Reproduce the records that follow without alteration, apart from removing the pictures.
___
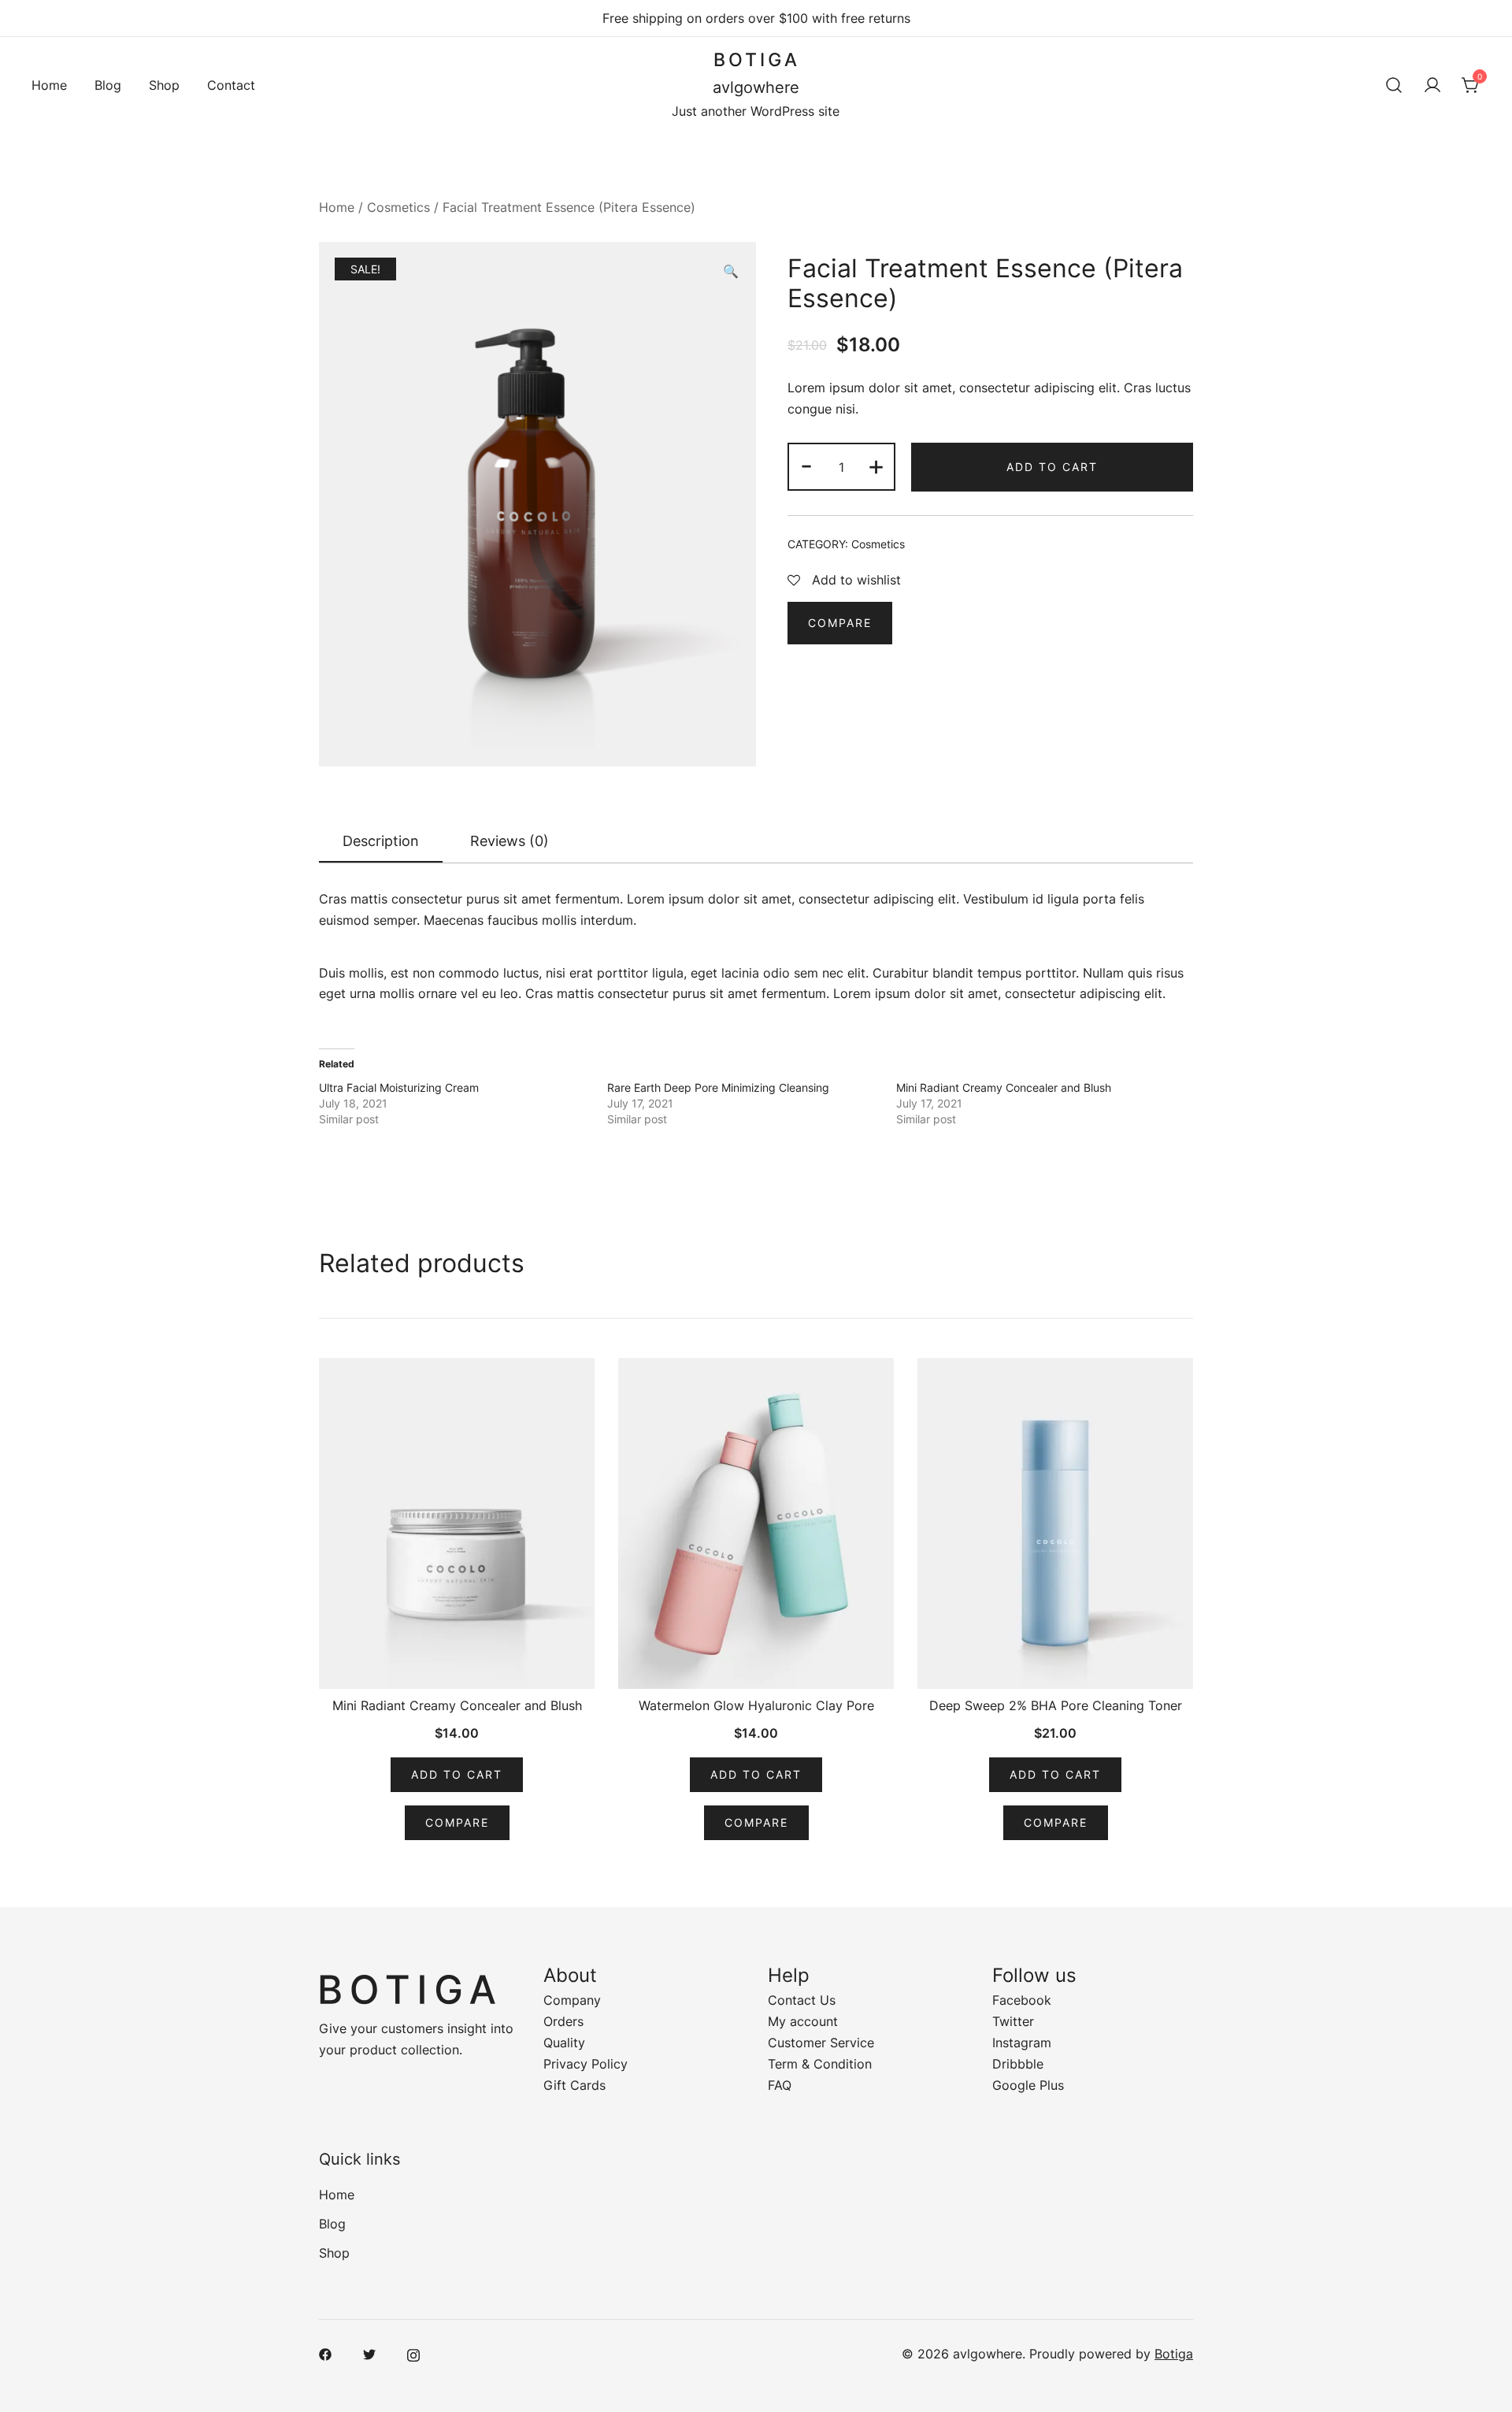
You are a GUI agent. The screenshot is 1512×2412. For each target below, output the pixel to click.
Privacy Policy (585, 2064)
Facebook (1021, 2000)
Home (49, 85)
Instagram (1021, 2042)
___
● WRITTEN REPLY
You are a GUI agent. The screenshot is 1512×2412. For each target below, output the pixel to click.
Privacy Policy (585, 2064)
Facebook (1021, 2000)
Home (49, 85)
Instagram (1021, 2042)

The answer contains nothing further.